Why is Uplift Taking So Long?
- The biggest challenge has been continuing to offer SL as a 24/7 service to users without taking it down, or at least with minimal impact on users.
- This generally requires a lot of internal testing beforehand to reach a point of confidence to transition a service, then make the transition and then step back and wait to see if anything goes dramatically wrong, or users perceive a degraded service, etc.
- An example of this is extensive study, testing, etc., allowed LL to switch over inventory management from their own systems to being provisioned via AWS relatively early on in the process, and with no announcement it had been done – and users never noticed the difference.
- Another major challenge has been to investigate the AWS service offerings and determine how they might best be leveraged by SL services.

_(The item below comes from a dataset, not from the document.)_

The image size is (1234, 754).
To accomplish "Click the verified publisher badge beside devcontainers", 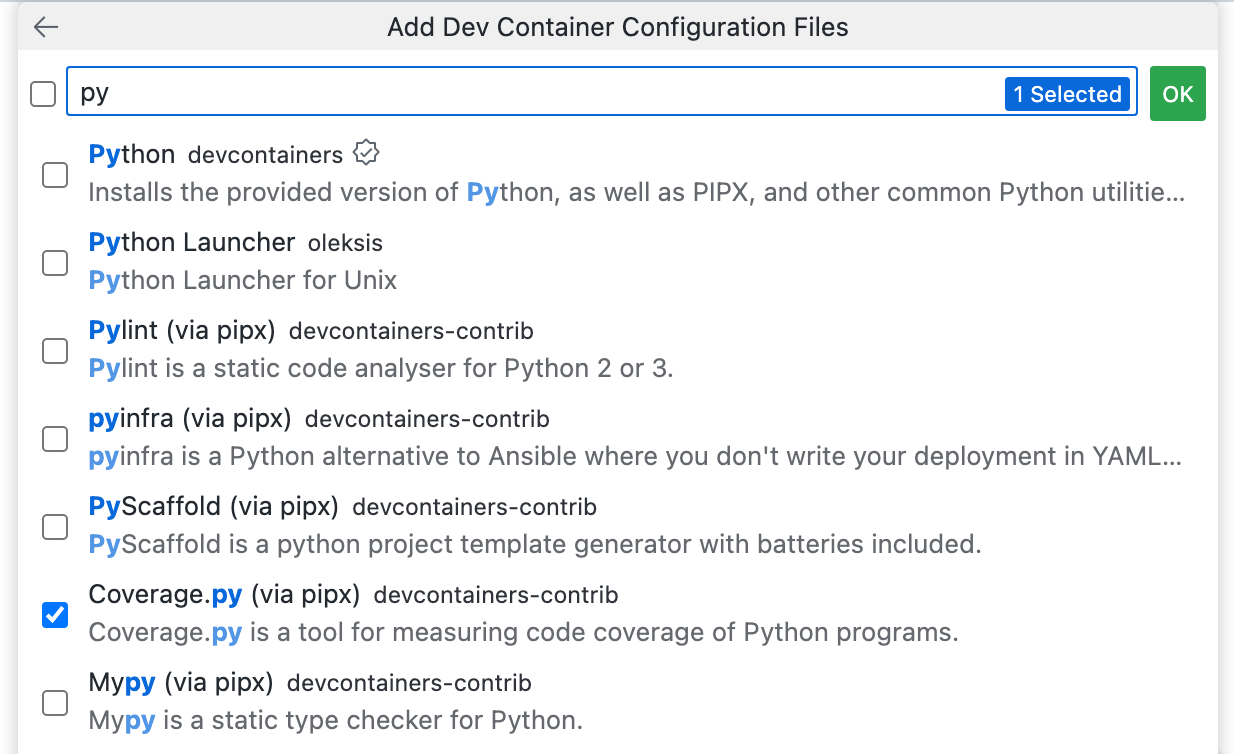I will pos(366,152).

- As many of the SL services are overlapping one another (e.g. simulators utilise the inventory service, the group services, the IM services, etc.), a further element has been determining a methodical manner in which services can be transitioned without impacts users or interrupting dependencies on them that may exist elsewhere.
- The technology underpinning Second Life is a lot more advanced and recent within the AWS environment, and this means LL have a had to change how they go about certain aspects of managing SL. This has in turn required experimentation, perhaps the deployment of new tools and / or the update / replacement of code, etc..

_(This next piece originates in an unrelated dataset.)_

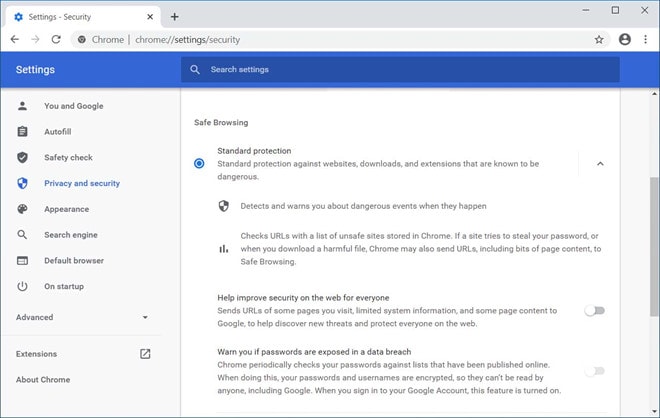Click the Appearance palette icon
This screenshot has height=418, width=660.
[22, 209]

Will Running on AWS Lower Operating Costs?
- During the transitional period it has been “significantly” more expensive to operate SL, inasmuch as LL is paying to continue to operate its proprietary systems and services within their co-lo facility and pay for running services via AWS.
- Even after the need to continue paying for operating the co-lo facility has ended, it is unlikely that the shift to AWS will start to immediately reduce costs.

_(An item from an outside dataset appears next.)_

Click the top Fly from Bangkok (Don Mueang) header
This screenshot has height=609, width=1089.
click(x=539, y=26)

- However, the belief is that moving to AWS will, in the longer term, reduce operating costs.
- Whether reduced operating costs lead to reduced costs to users, or whether the savings will be re-invested in making further improvements to the service lay outside of this discussion.
- Right now the focus is not on driving down costs or making service significantly better, but is solely the work of getting everything transitioned. Lowering costs, making more efficient use of the underpinning capabilities provided by AWS will come after the migration work has been completed.
What Happens to the Old Hardware / Facility, Post-Uplift?
- Several years ago, LL consolidated all of their hardware and infrastructure into a single co-location data centre in Arizona.
- Most of the hardware in that facility is now so old it has depreciated in value to a point where it is pretty much worthless.
- A specialist company has therefore been contracted to clear-out the Lab’s cage(s) at the co-lo facility and dispose of the hardware.
- As a demonstration of LL’s drive to protect user data, all drives on the servers will be removed under inspection and physically destroyed via grinding them up on-site.